# WORK INSTRUCTION
When you reach the line in the listing below that contains "Task: Change all rights to Только просмотр", begin returning lines exactly as written, and stop after the line that contains "Click the Auto Renew label under umcph.org". Return no other lines.

====================

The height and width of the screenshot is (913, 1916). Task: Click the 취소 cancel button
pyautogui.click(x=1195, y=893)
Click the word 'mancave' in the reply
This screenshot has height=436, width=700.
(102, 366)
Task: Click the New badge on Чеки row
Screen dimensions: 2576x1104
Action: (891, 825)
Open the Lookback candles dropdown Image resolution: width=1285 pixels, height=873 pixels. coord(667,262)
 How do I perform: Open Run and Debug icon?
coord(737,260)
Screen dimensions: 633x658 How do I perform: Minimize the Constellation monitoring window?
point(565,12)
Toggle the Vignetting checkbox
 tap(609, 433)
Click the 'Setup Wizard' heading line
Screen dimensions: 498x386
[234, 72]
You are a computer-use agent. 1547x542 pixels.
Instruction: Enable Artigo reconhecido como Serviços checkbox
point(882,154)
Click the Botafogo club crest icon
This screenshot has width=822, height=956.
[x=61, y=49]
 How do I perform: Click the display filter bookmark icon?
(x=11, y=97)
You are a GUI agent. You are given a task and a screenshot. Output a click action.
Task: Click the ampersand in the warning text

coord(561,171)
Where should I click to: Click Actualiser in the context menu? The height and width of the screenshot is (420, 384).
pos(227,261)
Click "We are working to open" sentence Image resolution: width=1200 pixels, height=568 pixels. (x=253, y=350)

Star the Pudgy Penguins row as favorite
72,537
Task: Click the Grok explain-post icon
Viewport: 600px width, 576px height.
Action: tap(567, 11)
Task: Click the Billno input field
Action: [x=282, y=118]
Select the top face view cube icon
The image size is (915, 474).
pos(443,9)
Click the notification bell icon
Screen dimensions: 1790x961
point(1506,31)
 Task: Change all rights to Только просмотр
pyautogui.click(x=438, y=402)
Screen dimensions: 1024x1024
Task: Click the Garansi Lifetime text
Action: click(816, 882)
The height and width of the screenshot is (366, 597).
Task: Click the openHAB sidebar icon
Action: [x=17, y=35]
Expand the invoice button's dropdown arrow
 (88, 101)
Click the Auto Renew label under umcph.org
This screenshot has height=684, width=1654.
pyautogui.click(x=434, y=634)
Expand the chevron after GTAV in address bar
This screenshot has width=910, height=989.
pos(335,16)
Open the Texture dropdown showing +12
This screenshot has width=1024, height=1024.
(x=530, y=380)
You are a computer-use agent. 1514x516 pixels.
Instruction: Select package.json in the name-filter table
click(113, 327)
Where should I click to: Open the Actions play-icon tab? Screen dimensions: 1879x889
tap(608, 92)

====================

# REPLY
 Task: Change all rights to Только просмотр
pyautogui.click(x=438, y=402)
Screen dimensions: 1024x1024
Task: Click the Garansi Lifetime text
Action: click(816, 882)
The height and width of the screenshot is (366, 597).
Task: Click the openHAB sidebar icon
Action: [x=17, y=35]
Expand the invoice button's dropdown arrow
 (88, 101)
Click the Auto Renew label under umcph.org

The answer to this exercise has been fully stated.